In the instant before the wave crashed, Felix was sure he’d misjudged. Misinterpreted what Servius had said, misunderstood what he’d already known himself – that Felix himself – not the helmet – was the true power. And after all, if this was his helmet by birthright, he’d use it as he saw fit.
Felix couldn’t help the city. But he’d burn himself up to save Loren .
At first, nothing.
Then the helmet was down, and Loren’s mouth opened in a silent scream, and the metal against Felix’s palms lit like a gods-damned sacrificial fire. He bared his teeth through the sear, bracing the helmet as it shook and sang and came to life.
Power shot through his body, a crystal strike. Light brimmed in his chest. Power he’d never known, power that was his alone, power he’d . . . he could . . . he could . . .
Felix could tear the world apart, and he had half a mind to.
But he stared at Loren’s face, familiar and dear, seized in agony and framed by silver wings. Felix felt how Loren’s soul feathered, detached, fell into a plane no one living could cross. The ghost of fingers brushed the pads of Felix’s. A farewell, slipping soft away.
All this power, but Loren was still going to die.
Felix’s entire life, he’d run. From bad turns of luck, from those who dared get too close.
From belief and from himself. Choosing flight was his long exercise in ensuring no one hurt him again.
Choosing flight was all Felix could choose in a life that had made him a pawn.

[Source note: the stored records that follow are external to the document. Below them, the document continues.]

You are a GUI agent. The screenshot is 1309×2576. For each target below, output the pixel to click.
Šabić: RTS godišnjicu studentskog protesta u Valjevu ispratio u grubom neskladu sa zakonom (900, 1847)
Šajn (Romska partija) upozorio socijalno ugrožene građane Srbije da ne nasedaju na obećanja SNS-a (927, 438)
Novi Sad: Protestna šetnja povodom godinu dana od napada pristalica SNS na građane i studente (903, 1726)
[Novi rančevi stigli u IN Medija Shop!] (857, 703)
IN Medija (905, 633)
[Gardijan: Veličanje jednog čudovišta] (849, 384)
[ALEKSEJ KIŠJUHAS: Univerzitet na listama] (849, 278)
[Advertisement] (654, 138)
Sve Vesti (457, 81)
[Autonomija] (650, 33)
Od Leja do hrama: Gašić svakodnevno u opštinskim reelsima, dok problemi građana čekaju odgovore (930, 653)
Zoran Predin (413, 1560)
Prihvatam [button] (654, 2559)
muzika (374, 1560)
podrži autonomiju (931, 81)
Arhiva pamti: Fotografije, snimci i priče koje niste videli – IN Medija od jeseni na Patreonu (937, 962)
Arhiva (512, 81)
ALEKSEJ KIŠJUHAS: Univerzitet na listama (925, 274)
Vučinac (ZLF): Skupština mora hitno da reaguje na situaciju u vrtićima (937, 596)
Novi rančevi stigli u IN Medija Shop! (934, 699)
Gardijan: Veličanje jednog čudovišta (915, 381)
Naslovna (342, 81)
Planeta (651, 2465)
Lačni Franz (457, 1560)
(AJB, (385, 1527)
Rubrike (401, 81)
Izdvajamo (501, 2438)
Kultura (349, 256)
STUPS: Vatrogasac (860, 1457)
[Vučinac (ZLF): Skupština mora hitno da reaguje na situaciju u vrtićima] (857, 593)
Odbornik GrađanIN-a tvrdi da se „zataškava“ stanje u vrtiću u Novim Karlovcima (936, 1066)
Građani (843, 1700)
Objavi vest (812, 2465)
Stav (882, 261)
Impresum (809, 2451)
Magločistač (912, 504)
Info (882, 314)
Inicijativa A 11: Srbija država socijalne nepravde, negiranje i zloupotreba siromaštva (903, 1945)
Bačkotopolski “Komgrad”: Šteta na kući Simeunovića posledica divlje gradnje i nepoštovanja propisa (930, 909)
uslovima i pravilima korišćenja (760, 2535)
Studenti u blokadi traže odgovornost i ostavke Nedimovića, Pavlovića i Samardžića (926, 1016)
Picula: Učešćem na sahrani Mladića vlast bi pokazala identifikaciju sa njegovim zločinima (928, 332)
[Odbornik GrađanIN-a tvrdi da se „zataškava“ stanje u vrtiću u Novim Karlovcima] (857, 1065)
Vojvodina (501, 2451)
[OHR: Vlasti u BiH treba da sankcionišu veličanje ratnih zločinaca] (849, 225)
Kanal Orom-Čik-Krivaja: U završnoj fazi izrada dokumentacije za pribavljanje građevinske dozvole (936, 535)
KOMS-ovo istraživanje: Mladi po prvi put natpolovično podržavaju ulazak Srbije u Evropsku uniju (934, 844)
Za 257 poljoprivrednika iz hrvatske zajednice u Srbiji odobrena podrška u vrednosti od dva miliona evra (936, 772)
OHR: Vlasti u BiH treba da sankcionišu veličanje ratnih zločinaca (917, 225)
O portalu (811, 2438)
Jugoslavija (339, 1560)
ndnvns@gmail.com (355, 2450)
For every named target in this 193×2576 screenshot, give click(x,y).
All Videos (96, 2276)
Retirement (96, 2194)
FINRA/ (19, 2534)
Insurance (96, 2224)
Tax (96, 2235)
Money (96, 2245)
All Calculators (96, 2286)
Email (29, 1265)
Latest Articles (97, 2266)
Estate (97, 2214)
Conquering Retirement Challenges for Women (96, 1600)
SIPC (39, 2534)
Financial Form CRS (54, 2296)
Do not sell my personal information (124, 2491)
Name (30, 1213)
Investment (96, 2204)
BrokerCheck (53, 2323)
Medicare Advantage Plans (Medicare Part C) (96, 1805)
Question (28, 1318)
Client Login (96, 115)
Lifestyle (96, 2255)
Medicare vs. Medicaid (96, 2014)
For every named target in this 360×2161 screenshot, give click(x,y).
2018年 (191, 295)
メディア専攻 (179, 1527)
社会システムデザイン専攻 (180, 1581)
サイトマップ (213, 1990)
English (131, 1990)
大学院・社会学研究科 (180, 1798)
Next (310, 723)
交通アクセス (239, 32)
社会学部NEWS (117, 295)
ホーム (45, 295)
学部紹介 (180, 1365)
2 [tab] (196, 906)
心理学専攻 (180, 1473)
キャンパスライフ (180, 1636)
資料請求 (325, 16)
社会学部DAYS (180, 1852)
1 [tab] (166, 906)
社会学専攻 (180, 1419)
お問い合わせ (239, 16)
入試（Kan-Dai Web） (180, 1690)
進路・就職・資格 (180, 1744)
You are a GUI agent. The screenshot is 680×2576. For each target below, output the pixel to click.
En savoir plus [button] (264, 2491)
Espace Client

Every lesson he’d ever learned had been at the hands of fear.
Until now. Until Loren.
This last lesson was from love.
‘Not you,’ Felix whispered. He reached into the murky space between life and death. He grabbed Loren’s hand. And he let the power go in one charged rush.
Thunder rolled.
His vision washed black.
A splitting white sting.
Clarity engulfed him, followed by . . .
Pain like nothing else.
‘You’re glowing,’ Loren breathed before his eyes rolled back in his head.
Felix trembled.
He was certain he could see his father now.
This time when Felix ran, there was no field of poppies. His bloody feet beat against barren land. Scorched earth, rancid and bitter and black.